To be done = Copy the records below word for word, keeping every line and character unchanged.

begin

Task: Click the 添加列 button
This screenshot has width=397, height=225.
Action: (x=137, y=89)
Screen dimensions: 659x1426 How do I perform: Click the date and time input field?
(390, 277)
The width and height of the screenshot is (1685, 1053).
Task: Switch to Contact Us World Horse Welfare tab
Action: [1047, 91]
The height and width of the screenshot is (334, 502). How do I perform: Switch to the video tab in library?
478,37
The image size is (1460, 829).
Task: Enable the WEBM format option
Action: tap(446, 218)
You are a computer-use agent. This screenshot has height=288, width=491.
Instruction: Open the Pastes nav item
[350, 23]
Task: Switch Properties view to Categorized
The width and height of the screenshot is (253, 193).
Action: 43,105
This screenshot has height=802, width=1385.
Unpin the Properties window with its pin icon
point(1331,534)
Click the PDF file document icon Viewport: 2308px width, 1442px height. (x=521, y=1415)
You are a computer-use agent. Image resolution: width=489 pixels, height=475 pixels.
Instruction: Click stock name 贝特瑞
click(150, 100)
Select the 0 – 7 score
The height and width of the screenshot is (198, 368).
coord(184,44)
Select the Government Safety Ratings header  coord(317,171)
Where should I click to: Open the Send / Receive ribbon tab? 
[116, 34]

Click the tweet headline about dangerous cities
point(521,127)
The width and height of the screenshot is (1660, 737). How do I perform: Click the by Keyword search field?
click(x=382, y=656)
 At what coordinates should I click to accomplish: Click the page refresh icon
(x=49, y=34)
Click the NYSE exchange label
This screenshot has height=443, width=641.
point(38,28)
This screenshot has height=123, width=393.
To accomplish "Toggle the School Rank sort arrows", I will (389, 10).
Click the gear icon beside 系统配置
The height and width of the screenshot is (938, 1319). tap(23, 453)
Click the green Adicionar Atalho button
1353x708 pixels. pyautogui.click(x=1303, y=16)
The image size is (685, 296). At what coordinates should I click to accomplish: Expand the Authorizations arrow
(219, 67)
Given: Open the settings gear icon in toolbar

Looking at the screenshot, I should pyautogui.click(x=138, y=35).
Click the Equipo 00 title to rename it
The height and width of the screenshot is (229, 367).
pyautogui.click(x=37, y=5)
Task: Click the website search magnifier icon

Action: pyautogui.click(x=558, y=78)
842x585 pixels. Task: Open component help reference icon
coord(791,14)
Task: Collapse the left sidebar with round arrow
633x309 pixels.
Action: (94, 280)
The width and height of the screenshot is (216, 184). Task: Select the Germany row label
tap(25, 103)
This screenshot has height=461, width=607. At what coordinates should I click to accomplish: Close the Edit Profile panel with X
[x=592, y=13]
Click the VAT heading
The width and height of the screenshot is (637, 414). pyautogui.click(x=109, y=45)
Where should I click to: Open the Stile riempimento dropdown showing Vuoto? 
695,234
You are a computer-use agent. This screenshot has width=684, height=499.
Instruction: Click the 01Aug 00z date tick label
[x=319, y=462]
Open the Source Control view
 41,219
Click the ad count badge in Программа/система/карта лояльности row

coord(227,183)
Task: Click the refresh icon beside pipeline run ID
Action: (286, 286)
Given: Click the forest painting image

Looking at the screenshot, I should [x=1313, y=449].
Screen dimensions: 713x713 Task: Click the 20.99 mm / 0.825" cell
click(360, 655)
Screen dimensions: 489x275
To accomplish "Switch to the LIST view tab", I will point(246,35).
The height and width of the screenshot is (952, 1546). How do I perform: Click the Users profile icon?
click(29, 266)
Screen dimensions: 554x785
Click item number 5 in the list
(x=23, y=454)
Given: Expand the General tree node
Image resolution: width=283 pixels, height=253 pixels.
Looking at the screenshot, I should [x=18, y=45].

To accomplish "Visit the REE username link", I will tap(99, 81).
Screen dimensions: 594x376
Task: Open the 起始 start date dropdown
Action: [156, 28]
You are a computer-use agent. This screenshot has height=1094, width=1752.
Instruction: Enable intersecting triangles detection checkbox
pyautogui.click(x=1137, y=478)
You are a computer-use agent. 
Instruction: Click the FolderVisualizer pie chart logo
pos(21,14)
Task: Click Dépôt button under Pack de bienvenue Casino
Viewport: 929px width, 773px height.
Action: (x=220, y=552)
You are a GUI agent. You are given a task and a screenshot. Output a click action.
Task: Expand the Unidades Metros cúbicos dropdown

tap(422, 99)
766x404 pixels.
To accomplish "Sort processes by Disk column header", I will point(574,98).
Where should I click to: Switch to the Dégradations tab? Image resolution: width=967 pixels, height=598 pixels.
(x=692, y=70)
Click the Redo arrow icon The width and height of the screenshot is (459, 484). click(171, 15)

end

Written reply =
Task: Click the 添加列 button
This screenshot has width=397, height=225.
Action: (x=137, y=89)
Screen dimensions: 659x1426 How do I perform: Click the date and time input field?
(390, 277)
The width and height of the screenshot is (1685, 1053).
Task: Switch to Contact Us World Horse Welfare tab
Action: [1047, 91]
The height and width of the screenshot is (334, 502). How do I perform: Switch to the video tab in library?
478,37
The image size is (1460, 829).
Task: Enable the WEBM format option
Action: tap(446, 218)
You are a computer-use agent. This screenshot has height=288, width=491.
Instruction: Open the Pastes nav item
[350, 23]
Task: Switch Properties view to Categorized
The width and height of the screenshot is (253, 193).
Action: 43,105
This screenshot has height=802, width=1385.
Unpin the Properties window with its pin icon
point(1331,534)
Click the PDF file document icon Viewport: 2308px width, 1442px height. (x=521, y=1415)
You are a computer-use agent. Image resolution: width=489 pixels, height=475 pixels.
Instruction: Click stock name 贝特瑞
click(150, 100)
Select the 0 – 7 score
The height and width of the screenshot is (198, 368).
coord(184,44)
Select the Government Safety Ratings header  coord(317,171)
Where should I click to: Open the Send / Receive ribbon tab? 
[116, 34]

Click the tweet headline about dangerous cities
point(521,127)
The width and height of the screenshot is (1660, 737). How do I perform: Click the by Keyword search field?
click(x=382, y=656)
 At what coordinates should I click to accomplish: Click the page refresh icon
(x=49, y=34)
Click the NYSE exchange label
This screenshot has height=443, width=641.
point(38,28)
This screenshot has height=123, width=393.
To accomplish "Toggle the School Rank sort arrows", I will (389, 10).
Click the gear icon beside 系统配置
The height and width of the screenshot is (938, 1319). tap(23, 453)
Click the green Adicionar Atalho button
1353x708 pixels. pyautogui.click(x=1303, y=16)
The image size is (685, 296). At what coordinates should I click to accomplish: Expand the Authorizations arrow
(219, 67)
Given: Open the settings gear icon in toolbar

Looking at the screenshot, I should pyautogui.click(x=138, y=35).
Click the Equipo 00 title to rename it
The height and width of the screenshot is (229, 367).
pyautogui.click(x=37, y=5)
Task: Click the website search magnifier icon

Action: pyautogui.click(x=558, y=78)
842x585 pixels. Task: Open component help reference icon
coord(791,14)
Task: Collapse the left sidebar with round arrow
633x309 pixels.
Action: (94, 280)
The width and height of the screenshot is (216, 184). Task: Select the Germany row label
tap(25, 103)
This screenshot has height=461, width=607. At what coordinates should I click to accomplish: Close the Edit Profile panel with X
[x=592, y=13]
Click the VAT heading
The width and height of the screenshot is (637, 414). pyautogui.click(x=109, y=45)
Where should I click to: Open the Stile riempimento dropdown showing Vuoto? 
695,234
You are a computer-use agent. This screenshot has width=684, height=499.
Instruction: Click the 01Aug 00z date tick label
[x=319, y=462]
Open the Source Control view
 41,219
Click the ad count badge in Программа/система/карта лояльности row

coord(227,183)
Task: Click the refresh icon beside pipeline run ID
Action: (286, 286)
Given: Click the forest painting image

Looking at the screenshot, I should [x=1313, y=449].
Screen dimensions: 713x713 Task: Click the 20.99 mm / 0.825" cell
click(360, 655)
Screen dimensions: 489x275
To accomplish "Switch to the LIST view tab", I will point(246,35).
The height and width of the screenshot is (952, 1546). How do I perform: Click the Users profile icon?
click(29, 266)
Screen dimensions: 554x785
Click item number 5 in the list
(x=23, y=454)
Given: Expand the General tree node
Image resolution: width=283 pixels, height=253 pixels.
Looking at the screenshot, I should [x=18, y=45].

To accomplish "Visit the REE username link", I will tap(99, 81).
Screen dimensions: 594x376
Task: Open the 起始 start date dropdown
Action: [156, 28]
You are a computer-use agent. This screenshot has height=1094, width=1752.
Instruction: Enable intersecting triangles detection checkbox
pyautogui.click(x=1137, y=478)
You are a computer-use agent. 
Instruction: Click the FolderVisualizer pie chart logo
pos(21,14)
Task: Click Dépôt button under Pack de bienvenue Casino
Viewport: 929px width, 773px height.
Action: (x=220, y=552)
You are a GUI agent. You are given a task and a screenshot. Output a click action.
Task: Expand the Unidades Metros cúbicos dropdown

tap(422, 99)
766x404 pixels.
To accomplish "Sort processes by Disk column header", I will point(574,98).
Where should I click to: Switch to the Dégradations tab? Image resolution: width=967 pixels, height=598 pixels.
(x=692, y=70)
Click the Redo arrow icon The width and height of the screenshot is (459, 484). click(171, 15)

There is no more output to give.